• [PARTS OF THE EXERCISE]
[1] In the article on the Cosby assault charges, why does the text review Pennsylvania's definition of simple indecent assault? Answer in one to three sentences.
[2] Answer these questions about the article on the Cosby assault charges:
(a) What prison term and fine could Cosby face if convicted?
(b) How much bail did he post after his arraignment?
(c) Which Pennsylvania code section defines simple indecent assault?
[3] Repeat word for word the part of the article on the Cosby assault charges between "The Assault Charges" and "sexually assaulted her.", inclusive.

• [SOURCE EXTRACT]
»»
Aggravated Indecent Assault Charges for Cosby

Aggravated Indecent Assault Charges for Cosby

Last week, criminal charges of aggravated indecent assault were brought against Bill Cosby. While dozens of women have come forth with similar allegations, these are the first formal charges that have been able to be brought against the comedian.

The Assault Charges Against Cosby

The lawsuit alleges that Cosby drugged and sexually assaulted former Temple University employee Andrea Constand 12 years ago when she visited his house to talk about career advice. According to prosecutors on the case, Cosby drugged Constand with pills that knocked her unconscious and then sexually assaulted her.

If convicted, the 78-year-old comedian could face 5 to 10 years in prison and a $25,000 fine.

The comedian, walking with the support of a cane, made a brief appearance at a Pennsylvania courtroom for his arraignment. He immediately posted his $1 million dollar bail.

The next hearing in the case is set for Jan. 14.

Aggravated Indecent Assault in Pennsylvania

Under Pennsylvania law, where the charges have been brought, aggravated indecent assault is a sex offense.

To understand “aggravated” indecent assault, let’s first review Pennsylvania’s definition of simple indecent assault.

Simple indecent assault is defined under Pennsylvania code section 18 Pa.C.S. § 3126. Under this code section, a person may be found guilty if he or she engages in indecent contact in the following circumstances:

  • Without the consent of the alleged victim
  • By using force to compel the alleged victim to allow the indecent contact
  • By threatening to force the indecent contact and/or subdue the resistance of the alleged victim
  • When the alleged victim is conscious or you otherwise know that he/she is not aware of what is occurring
  • If you drug or otherwise subdue the alleged victim or alter his/her resistance or mindset
  • When the alleged victim has a mental defect or disability that prevents him/her from giving consent
  • When the alleged victim is under 13, or under 16 and the alleged party engaging in the assault is more than 4 years older.
««
• [A run of records]
»»
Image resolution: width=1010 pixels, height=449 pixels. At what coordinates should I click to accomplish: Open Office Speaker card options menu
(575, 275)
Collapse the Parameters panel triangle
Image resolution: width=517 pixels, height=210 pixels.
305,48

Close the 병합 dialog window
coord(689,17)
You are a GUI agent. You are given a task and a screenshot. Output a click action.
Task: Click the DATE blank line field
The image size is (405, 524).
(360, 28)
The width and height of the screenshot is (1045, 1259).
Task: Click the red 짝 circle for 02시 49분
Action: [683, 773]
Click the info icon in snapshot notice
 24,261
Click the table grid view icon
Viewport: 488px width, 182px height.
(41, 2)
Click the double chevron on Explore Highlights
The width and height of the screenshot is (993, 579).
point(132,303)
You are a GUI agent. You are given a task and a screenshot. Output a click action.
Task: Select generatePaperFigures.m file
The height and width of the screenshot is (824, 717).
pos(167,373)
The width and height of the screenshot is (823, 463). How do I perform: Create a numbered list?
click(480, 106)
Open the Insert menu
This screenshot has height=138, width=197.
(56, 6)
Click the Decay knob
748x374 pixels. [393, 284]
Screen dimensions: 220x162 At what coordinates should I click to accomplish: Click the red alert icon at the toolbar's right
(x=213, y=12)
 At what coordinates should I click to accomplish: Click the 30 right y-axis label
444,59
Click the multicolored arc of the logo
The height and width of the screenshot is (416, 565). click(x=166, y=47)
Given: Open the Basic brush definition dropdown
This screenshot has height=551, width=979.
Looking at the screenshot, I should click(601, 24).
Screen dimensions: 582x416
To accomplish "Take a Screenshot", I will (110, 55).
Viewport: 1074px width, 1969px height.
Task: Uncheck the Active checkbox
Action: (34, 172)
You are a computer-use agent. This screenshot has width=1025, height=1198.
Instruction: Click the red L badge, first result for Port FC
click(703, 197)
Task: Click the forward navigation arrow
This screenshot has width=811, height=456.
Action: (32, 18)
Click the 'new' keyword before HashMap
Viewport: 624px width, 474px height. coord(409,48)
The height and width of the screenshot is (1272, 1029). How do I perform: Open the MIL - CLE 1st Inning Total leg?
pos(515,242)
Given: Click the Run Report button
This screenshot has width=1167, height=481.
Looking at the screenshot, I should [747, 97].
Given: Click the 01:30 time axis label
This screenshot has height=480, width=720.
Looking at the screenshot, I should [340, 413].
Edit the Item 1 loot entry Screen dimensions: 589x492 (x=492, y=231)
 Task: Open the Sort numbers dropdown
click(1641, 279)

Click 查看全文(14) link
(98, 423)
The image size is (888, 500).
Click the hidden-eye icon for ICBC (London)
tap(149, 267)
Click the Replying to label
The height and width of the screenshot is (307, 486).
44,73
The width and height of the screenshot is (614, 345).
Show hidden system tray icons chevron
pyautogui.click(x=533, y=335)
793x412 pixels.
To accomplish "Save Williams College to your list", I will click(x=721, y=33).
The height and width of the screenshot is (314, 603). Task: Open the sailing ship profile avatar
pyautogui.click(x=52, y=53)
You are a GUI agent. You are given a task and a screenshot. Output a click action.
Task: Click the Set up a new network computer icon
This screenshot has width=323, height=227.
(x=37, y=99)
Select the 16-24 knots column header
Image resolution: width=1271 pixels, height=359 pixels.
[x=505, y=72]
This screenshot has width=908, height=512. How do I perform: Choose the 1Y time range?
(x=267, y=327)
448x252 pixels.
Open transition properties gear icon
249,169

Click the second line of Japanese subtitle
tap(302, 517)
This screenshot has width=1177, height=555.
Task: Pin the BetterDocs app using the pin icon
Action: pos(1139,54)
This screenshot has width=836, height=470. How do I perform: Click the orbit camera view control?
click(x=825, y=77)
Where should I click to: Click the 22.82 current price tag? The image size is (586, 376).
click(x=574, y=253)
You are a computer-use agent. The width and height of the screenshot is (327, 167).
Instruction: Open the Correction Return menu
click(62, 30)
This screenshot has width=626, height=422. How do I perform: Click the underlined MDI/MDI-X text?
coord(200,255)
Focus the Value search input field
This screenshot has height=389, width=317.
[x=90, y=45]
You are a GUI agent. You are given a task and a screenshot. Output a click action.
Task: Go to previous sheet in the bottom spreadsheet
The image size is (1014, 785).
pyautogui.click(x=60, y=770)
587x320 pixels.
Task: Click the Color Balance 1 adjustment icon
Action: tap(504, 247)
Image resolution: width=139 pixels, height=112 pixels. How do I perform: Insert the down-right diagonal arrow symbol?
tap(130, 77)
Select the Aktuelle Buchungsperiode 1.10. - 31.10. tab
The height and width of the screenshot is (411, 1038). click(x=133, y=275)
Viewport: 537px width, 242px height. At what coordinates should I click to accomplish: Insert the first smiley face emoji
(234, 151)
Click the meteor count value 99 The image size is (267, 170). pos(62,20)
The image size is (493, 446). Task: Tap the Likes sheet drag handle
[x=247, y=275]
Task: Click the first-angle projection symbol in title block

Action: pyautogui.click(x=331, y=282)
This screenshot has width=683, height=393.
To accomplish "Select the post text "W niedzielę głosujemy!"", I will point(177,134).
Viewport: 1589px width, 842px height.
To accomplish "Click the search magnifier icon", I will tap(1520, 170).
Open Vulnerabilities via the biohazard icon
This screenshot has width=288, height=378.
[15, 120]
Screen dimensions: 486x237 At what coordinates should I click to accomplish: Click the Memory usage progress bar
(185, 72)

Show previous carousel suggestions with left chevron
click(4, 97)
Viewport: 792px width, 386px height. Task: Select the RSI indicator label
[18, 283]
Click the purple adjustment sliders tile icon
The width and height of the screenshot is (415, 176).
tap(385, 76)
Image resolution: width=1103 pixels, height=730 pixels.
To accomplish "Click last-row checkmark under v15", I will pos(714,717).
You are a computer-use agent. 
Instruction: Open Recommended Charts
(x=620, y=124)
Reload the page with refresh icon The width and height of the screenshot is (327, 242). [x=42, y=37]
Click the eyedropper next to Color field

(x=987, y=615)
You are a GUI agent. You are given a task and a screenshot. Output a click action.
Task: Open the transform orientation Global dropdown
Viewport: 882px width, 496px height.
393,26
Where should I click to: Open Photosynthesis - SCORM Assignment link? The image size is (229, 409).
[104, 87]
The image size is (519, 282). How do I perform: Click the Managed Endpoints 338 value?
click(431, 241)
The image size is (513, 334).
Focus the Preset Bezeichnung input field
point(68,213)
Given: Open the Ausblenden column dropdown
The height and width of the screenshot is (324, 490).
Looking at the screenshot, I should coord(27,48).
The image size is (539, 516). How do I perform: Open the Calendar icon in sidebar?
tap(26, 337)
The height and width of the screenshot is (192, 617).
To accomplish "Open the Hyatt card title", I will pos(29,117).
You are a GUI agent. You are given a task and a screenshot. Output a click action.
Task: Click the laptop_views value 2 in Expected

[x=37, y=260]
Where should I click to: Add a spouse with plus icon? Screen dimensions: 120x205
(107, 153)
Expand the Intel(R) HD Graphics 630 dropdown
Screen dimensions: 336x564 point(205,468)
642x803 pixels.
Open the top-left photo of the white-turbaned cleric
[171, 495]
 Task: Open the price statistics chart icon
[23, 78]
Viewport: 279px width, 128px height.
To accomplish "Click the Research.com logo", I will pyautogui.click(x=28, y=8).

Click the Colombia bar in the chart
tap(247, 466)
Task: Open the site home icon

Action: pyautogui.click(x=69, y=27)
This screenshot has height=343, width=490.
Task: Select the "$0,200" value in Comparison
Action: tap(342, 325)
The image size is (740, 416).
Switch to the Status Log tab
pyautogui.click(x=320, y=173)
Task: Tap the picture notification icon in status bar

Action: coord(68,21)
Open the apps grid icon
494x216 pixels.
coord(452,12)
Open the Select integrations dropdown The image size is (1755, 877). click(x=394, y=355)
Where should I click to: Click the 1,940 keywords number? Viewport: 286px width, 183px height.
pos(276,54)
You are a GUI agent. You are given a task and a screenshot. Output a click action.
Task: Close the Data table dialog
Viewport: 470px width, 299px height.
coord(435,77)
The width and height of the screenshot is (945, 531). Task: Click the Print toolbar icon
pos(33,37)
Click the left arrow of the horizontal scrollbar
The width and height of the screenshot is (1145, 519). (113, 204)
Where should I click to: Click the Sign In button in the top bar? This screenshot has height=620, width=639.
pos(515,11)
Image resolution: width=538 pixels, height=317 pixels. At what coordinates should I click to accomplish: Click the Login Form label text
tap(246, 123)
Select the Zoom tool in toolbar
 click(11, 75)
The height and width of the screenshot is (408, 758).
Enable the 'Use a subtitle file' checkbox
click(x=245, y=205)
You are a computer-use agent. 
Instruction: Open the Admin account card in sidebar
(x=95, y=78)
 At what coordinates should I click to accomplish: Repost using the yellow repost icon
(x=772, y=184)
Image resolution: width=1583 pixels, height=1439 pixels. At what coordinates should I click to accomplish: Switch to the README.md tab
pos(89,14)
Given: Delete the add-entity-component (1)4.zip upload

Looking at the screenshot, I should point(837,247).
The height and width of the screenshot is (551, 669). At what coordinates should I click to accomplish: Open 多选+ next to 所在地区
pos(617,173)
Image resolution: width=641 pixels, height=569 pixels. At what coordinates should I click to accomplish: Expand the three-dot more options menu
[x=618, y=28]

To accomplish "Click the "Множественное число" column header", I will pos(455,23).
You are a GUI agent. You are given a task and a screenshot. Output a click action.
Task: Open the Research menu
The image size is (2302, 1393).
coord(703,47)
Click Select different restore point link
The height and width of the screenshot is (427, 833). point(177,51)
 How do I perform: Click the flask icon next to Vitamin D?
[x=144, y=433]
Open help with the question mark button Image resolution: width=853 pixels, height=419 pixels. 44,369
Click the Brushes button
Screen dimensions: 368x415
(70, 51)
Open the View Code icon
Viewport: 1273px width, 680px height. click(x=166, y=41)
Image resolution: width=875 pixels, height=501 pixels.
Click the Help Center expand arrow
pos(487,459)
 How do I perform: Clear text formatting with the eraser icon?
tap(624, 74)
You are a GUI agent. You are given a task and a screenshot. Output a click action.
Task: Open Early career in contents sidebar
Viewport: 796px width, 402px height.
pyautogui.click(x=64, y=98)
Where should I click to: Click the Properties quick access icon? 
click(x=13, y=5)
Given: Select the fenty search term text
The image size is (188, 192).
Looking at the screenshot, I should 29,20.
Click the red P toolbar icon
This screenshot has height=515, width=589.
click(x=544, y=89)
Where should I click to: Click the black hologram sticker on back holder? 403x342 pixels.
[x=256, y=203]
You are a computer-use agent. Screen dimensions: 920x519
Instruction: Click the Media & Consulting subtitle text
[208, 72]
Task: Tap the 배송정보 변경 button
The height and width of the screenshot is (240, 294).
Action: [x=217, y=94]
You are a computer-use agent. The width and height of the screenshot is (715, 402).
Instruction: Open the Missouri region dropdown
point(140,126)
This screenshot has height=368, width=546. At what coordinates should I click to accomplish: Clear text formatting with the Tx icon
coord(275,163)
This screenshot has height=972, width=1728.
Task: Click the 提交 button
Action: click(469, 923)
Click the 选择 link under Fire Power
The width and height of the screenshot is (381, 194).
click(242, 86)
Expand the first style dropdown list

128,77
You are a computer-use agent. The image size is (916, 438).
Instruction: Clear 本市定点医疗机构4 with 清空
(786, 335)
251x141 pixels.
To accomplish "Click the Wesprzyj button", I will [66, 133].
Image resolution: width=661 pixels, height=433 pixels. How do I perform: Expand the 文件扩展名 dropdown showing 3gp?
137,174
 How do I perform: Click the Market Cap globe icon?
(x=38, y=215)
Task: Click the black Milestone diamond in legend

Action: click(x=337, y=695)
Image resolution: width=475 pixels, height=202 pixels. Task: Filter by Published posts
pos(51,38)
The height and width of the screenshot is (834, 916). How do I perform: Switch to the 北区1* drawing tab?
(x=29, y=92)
««
• [RESULTS OF THE EXERCISE]
[1] The article reviews simple indecent assault first so the reader can understand what "aggravated" indecent assault means.

[2]
(a) 5 to 10 years in prison and a $25,000 fine.
(b) $1 million.
(c) 18 Pa.C.S. § 3126.

[3]
The Assault Charges Against Cosby

The lawsuit alleges that Cosby drugged and sexually assaulted former Temple University employee Andrea Constand 12 years ago when she visited his house to talk about career advice. According to prosecutors on the case, Cosby drugged Constand with pills that knocked her unconscious and then sexually assaulted her.